Sunday, January 2, 2005

They're our boys - Part 2 / Support our troops

James Wolcott quotes The Economist:

"There is only one traffic law in Ramadi these days: when Americans approach, Iraqis scatter. Horns blaring, brakes screaming, the midday traffic skids to the side of the road as a line of Humvee jeeps ferrying American marines rolls the wrong way up the main street. Every vehicle, that is, except one beat-up old taxi. Its elderly driver, flapping his outstretched hands, seems, amazingly, to be trying to turn the convoy back. Gun turrets swivel and lock on to him, as a hefty marine sargeant leaps into the road, levels an assault rifle at his turbanned head, and screams: 'Back this bitch up, motherfucker!'

"The old man should have read the bilingual notices that American soldiers tack to their rear bumpers in Iraq: 'Keep 50m or deadly force will be applied.' In Ramadi, the capital of central Anbar province, where 17 suicide-bombs struck American forces during the month-long Muslim fast of Ramadan in the autumn, the marines are jumpy. Sometimes, they say, they fire on vehicles encroaching with 30 metres, sometimes they fire at 20 metres: 'If anyone gets too close to us we fucking waste them,' says a bullish lieutenant. 'It's kind of a shame, because it means we've killed a lot of innocent people.'"

Kind of a shame.

There's more - read the post.

This is the third instance in as many days of something crossing my path about the way American soldiers treat the Iraqi people in which it is shockingly clear that the soldiers are screaming English orders to people who don't understand them and then shooting them when they don't obey. Insane.

Wolcott comments:

There's a Peter Cook-Dudley Moore routine, one of their woolgathering dialogues, where Dud asks Pete, "So would you say you've learned from your mistakes?" and Pete replies: "Oh yes, I'm certain I could repeat them exactly."
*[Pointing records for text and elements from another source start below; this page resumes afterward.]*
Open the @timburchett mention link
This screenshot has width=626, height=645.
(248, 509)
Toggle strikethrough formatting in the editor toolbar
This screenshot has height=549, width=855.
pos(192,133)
That seems to have been the Bush administration's approach to Iraq. Take the mistakes of Vietnam and repeat them exactly.

And at that you can't say they haven't succeeded.


Maybe this is as good a time as any to provide the link to Stan Goff's open letter to GIs in Iraq: Hold on to your humanity. You might forward it to any soldiers you know.

...but hey, do what you want...you will anyway.